Personal information
- Born: 18 February 1971 (age 55) Donji Mamići, Socialist Republic of Bosnia and Herzegovina, Yugoslavia

Chess career
- Country: Yugoslavia → Croatia
- Title: Grandmaster (1993)
- FIDE rating: 2455 (July 2026)
- Peak rating: 2631 (July 2016)
- Peak ranking: No. 65 (July 1999)

= Mladen Palac =

Croatian chess grandmaster (born 1971)

Mladen Palac (born 18 February 1971) is a Croatian chess player. He holds the title of Grandmaster, which FIDE awarded him in 1993.

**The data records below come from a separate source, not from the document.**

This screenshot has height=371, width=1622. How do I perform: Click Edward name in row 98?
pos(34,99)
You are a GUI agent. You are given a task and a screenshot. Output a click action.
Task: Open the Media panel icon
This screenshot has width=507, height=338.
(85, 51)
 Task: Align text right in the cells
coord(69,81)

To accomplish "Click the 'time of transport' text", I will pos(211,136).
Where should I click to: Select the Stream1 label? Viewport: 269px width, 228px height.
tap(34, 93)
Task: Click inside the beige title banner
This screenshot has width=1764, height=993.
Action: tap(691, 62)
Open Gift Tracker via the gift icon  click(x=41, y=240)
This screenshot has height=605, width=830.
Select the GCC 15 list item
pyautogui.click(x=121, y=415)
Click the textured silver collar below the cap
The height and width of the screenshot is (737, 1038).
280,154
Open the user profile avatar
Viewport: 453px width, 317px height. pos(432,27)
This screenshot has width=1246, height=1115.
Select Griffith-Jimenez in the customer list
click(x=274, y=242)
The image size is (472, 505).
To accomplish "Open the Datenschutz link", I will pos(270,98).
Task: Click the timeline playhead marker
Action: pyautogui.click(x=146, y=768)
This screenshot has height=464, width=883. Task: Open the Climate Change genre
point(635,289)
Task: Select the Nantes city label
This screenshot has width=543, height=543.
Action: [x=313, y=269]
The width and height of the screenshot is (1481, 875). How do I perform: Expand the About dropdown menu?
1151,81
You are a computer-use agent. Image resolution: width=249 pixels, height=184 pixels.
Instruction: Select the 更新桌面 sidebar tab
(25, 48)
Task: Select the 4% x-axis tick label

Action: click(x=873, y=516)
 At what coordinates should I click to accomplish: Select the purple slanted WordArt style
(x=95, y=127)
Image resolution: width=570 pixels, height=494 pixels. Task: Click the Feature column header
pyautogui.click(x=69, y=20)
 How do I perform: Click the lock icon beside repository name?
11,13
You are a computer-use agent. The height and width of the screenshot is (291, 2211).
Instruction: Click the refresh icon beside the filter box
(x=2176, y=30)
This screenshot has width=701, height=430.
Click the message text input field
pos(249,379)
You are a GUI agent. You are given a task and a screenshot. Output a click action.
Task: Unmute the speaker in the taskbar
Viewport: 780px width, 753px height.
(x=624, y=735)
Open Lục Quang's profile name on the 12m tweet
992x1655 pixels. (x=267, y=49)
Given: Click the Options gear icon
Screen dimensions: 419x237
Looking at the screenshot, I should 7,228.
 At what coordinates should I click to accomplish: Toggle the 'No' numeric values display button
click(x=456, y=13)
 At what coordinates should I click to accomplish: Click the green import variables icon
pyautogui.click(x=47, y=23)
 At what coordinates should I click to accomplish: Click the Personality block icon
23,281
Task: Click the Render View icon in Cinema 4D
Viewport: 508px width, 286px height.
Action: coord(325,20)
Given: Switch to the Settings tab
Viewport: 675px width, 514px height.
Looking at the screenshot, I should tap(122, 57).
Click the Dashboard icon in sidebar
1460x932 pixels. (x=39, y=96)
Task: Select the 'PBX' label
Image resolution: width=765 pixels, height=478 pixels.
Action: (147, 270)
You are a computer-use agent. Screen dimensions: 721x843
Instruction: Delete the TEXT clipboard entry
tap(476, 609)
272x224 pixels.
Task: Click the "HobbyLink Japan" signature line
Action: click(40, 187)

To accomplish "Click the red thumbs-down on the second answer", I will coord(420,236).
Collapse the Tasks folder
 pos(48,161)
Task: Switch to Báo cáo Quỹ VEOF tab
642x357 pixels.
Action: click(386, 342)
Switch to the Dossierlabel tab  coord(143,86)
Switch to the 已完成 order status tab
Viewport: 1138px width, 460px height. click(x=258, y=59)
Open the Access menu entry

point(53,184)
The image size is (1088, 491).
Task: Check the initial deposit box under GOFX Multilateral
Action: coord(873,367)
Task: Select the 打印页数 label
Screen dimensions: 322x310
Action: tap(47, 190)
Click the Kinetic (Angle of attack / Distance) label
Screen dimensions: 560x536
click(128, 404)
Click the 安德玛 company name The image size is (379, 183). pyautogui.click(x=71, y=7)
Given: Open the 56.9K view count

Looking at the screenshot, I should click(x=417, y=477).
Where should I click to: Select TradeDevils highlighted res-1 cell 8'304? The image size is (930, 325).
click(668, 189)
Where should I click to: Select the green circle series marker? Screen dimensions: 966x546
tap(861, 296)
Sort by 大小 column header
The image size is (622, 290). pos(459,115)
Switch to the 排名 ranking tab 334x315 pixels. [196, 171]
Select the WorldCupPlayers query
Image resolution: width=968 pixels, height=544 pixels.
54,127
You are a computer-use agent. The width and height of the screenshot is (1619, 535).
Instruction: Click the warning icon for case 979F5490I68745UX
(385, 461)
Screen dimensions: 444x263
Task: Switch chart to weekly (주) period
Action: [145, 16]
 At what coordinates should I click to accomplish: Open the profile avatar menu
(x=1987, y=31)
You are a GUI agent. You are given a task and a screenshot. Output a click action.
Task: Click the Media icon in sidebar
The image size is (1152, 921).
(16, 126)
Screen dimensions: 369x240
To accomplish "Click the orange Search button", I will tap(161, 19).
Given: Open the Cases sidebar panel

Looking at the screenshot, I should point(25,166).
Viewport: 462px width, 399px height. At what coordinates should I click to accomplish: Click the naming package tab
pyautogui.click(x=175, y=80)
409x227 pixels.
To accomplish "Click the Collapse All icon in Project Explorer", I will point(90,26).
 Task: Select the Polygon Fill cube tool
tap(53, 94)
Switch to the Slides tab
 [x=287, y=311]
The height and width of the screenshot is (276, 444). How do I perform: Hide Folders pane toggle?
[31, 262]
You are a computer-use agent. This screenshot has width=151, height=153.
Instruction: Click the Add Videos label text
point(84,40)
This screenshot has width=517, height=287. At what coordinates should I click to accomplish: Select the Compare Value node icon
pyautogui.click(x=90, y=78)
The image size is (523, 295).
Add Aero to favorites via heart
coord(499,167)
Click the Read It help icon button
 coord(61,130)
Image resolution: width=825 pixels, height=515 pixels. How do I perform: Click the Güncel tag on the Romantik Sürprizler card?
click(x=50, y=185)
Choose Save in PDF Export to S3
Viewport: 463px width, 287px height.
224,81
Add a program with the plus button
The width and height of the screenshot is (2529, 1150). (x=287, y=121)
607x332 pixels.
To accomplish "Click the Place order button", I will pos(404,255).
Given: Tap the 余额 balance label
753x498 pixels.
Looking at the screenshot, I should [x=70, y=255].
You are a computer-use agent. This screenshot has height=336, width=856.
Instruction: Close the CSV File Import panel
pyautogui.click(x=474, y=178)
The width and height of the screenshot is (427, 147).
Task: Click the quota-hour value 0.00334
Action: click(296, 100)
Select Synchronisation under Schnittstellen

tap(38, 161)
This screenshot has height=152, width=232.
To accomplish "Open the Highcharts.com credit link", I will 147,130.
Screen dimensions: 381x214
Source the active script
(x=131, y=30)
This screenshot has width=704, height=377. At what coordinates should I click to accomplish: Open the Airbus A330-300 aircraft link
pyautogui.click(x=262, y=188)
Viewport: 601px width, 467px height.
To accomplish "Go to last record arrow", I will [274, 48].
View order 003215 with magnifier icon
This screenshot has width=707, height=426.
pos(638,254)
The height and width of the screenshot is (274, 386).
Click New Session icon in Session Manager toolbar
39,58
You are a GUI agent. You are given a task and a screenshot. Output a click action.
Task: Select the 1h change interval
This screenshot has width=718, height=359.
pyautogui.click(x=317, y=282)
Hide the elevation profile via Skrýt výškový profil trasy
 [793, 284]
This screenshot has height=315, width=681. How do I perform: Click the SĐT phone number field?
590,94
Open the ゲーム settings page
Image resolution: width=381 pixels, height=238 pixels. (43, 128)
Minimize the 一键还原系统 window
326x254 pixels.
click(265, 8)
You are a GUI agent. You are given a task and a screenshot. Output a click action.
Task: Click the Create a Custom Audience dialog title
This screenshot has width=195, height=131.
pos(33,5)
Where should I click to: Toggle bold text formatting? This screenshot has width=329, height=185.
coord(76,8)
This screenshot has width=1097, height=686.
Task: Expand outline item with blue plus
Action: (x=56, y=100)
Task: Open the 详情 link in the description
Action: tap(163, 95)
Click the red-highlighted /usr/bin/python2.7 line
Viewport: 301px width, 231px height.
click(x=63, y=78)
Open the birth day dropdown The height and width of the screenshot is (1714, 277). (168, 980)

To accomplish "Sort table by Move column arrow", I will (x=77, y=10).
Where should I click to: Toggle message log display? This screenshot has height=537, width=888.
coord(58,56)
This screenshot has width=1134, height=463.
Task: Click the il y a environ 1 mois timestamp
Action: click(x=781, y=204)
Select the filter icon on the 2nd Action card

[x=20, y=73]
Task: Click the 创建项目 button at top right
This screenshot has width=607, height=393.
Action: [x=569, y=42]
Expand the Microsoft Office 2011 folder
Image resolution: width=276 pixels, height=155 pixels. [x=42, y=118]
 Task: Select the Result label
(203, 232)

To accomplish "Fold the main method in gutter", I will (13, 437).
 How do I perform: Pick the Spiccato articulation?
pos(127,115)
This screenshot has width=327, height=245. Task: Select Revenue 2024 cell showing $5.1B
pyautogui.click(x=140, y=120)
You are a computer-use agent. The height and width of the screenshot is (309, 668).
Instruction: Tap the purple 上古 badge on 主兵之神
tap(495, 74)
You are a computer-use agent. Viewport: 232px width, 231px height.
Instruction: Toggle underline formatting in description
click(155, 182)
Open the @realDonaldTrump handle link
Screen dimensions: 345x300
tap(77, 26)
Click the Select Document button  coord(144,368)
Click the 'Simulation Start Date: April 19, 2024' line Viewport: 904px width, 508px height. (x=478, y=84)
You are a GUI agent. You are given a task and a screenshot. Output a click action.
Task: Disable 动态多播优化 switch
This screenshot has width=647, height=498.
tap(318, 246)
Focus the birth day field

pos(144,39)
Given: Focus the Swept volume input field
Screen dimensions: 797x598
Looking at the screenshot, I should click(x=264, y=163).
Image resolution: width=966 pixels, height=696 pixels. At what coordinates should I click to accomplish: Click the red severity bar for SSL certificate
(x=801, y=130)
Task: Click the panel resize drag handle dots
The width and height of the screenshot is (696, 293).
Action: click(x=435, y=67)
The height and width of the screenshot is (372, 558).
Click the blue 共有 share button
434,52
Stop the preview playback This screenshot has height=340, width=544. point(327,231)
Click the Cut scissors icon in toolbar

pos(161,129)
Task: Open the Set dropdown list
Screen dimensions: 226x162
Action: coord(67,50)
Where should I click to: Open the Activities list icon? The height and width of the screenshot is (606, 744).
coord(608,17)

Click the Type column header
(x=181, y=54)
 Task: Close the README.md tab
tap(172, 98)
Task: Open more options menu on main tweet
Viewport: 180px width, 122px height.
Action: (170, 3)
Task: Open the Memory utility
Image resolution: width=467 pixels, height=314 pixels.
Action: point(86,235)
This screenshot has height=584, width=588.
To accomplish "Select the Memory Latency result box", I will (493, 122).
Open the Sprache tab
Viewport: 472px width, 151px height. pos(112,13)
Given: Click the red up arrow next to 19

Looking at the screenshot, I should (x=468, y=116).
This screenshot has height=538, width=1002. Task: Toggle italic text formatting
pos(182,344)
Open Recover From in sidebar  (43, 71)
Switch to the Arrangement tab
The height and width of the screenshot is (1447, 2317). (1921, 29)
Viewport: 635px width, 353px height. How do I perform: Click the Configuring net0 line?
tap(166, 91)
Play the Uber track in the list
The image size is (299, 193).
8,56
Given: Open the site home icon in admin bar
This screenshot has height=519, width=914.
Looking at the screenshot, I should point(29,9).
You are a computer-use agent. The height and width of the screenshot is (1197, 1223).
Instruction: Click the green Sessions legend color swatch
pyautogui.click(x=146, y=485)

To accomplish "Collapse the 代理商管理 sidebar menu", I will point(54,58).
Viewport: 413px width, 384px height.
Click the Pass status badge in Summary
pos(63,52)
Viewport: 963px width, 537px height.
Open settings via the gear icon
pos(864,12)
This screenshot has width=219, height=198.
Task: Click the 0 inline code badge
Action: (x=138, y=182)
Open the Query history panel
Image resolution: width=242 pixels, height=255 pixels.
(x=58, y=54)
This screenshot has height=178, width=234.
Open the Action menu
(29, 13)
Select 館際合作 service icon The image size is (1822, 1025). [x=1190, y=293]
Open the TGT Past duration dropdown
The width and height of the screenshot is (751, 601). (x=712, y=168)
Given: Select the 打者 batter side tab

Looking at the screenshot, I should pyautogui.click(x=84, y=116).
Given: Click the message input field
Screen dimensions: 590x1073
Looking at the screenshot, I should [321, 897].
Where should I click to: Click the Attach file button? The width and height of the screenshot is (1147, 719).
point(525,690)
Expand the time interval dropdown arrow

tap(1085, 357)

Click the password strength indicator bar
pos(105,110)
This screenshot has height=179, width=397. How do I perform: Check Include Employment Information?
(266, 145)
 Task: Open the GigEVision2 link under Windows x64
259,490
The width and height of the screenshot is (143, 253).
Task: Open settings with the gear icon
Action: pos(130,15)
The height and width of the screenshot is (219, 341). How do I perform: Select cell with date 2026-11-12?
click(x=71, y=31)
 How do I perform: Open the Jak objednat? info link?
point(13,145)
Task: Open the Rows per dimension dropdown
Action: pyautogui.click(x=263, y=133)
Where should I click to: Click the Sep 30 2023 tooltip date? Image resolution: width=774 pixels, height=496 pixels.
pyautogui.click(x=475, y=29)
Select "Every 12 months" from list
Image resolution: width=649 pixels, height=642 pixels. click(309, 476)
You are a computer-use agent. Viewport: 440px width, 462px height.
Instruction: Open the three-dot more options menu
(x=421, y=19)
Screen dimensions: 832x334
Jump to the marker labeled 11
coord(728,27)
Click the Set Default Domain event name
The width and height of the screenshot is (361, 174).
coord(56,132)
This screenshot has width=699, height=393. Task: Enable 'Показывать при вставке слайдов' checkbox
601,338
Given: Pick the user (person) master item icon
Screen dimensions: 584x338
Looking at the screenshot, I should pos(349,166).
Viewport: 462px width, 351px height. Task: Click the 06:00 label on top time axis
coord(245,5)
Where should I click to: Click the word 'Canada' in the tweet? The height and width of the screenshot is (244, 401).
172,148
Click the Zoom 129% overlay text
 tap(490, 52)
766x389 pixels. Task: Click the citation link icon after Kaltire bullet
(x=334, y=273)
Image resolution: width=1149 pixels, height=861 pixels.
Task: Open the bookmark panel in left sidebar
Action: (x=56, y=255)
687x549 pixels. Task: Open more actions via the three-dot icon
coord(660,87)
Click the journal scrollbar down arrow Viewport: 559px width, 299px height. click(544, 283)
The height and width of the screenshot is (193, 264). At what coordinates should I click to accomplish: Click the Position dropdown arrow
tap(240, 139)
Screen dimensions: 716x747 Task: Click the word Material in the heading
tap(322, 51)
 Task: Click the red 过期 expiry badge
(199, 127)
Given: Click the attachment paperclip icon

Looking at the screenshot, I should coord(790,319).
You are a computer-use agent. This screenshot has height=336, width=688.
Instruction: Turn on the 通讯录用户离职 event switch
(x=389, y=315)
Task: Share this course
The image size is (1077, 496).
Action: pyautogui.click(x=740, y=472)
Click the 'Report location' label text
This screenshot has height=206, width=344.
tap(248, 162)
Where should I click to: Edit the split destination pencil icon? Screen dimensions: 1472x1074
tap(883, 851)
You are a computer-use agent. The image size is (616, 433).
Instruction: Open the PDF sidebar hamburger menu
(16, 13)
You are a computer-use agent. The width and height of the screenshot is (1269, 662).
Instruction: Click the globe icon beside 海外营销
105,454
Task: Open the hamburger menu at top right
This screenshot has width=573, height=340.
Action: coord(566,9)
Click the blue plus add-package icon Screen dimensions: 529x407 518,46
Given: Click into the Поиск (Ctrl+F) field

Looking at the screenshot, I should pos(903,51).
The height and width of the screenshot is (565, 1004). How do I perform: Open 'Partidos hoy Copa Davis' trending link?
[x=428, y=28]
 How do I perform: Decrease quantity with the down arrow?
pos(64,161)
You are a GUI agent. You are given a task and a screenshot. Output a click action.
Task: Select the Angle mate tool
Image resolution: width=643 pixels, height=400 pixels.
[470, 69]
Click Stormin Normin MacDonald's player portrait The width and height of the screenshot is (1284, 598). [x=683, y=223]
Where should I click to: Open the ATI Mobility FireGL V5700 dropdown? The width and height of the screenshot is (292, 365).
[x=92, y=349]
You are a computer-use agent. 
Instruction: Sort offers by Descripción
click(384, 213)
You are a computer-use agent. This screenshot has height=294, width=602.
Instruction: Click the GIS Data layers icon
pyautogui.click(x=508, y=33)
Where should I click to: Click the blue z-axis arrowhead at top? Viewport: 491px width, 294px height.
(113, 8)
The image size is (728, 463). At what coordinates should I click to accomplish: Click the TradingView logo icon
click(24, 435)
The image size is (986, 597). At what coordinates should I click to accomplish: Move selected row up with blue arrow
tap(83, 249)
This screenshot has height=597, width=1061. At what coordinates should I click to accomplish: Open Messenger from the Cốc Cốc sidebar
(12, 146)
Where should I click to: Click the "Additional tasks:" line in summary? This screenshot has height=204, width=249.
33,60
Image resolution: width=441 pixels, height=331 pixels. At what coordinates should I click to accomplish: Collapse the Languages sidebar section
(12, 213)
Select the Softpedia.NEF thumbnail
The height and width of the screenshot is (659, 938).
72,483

Palac was born in Donji Mamići, Bosnia and Herzegovina (then Yugoslavia). In 1998 he won the Biel Grandmaster Tournament. Palac became the Croatian national champion for the first time in 2001, when he was the highest finishing Croatian player in the Pula Open. He took the national champion title three more times by winning the Croatian Chess Championship in 2004, 2008 and 2012. In 2005 he was awarded the title of FIDE Trainer. Palac finished third in the European Blitz Championship of 2006. He finished 16th at the European Individual Chess Championship in 2016 and, being among the top 23, qualified for the FIDE World Cup 2017. Here he lost to Ian Nepomniachtchi in the first round after the tiebreakers and was therefore eliminated from the tournament.

In team competitions, Palac played for Yugoslavia in the Boys' Chess Balkaniad 1989 and for Croatia in the Chess Olympiad, World Team Chess Championship, European Team Chess Championship and Mitropa Cup.